## Estratto
=====
Trend sociali

“Ageism”: la discriminazione basata sull’età

Edoardo Cippitelli

In un mondo caratterizzato da trasformazioni sempre più rapide e inarrestabili, c’è sempre meno spazio per coloro che non riescono a stare al passo coi tempi. È proprio in questo scenario dai contorni futuristi che emerge il tema dell’ageismo.

Qui vogliamo fare un focus sulle discriminazioni legate all’età anagrafica, analizzata in rapporto all’innovazione e al tema della diversity e inclusion. 

Che cos’è l’ageismo?

Il termine “Ageism” è stato coniato nel 1969 dallo psichiatra statunitense Robert Neil Butler. In italiano è stato impropriamente tradotto con la parola “Ageismo” che ha un’accezione molto delicata e profonda. 

“È un’alterazione nei sentimenti, nelle credenze… – quindi che ha una serie di conseguenze sui nostri comportamenti – … in risposta a come noi percepiamo un individuo o un gruppo di individui rispetto a una variabile, a un aspetto ben specifico: che è l’età.”
=====
## Obiettivo 1
Secondo l'estratto sull'ageismo, chi ha coniato il termine "Ageism" e in quale anno?
## Obiettivo 2
Prosegui l'estratto sull'ageismo, riprendendo dopo la citazione con cui termina.
I dati non sono necessari.

## Dati registrati
=====
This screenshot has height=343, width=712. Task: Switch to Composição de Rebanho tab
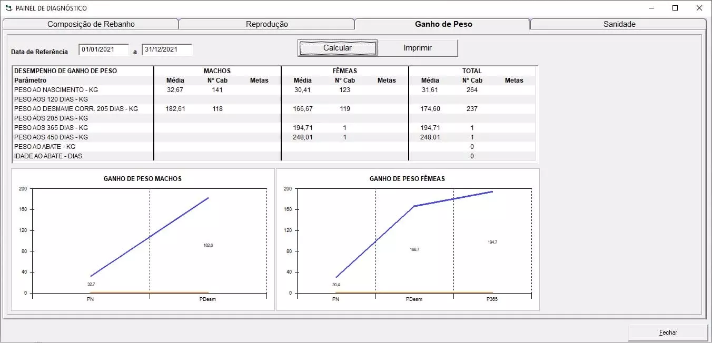click(x=91, y=24)
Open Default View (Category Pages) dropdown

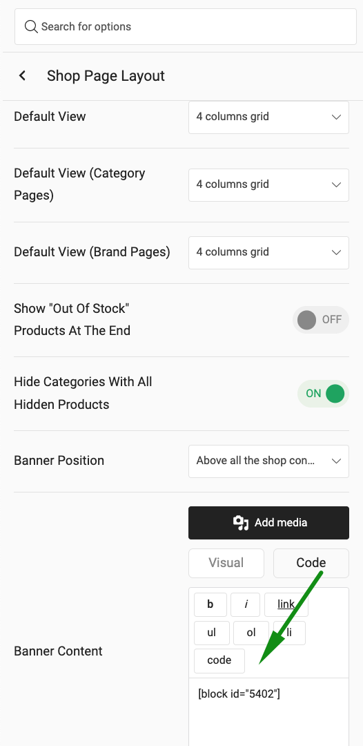tap(268, 184)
=====
## Risultato 1
Lo psichiatra statunitense Robert Neil Butler, nel 1969.

## Risultato 2
La professoressa Erika Borella

Chi riguarda? Putroppo tutte le età.

Sebbene in origine il termine indicasse esclusivamente la discriminazione nei confronti dei più anziani, oggi il suo significato si è ampliato, andando a coinvolgere anche i giovani, adolescenti e bambini compresi.

Ciò significa che gli anziati non sono solo discriminati, ma anche discriminatori. Questo fatto, sottolinea la complessità e la democraticità (se può consolare un minimo) dell’ageismo.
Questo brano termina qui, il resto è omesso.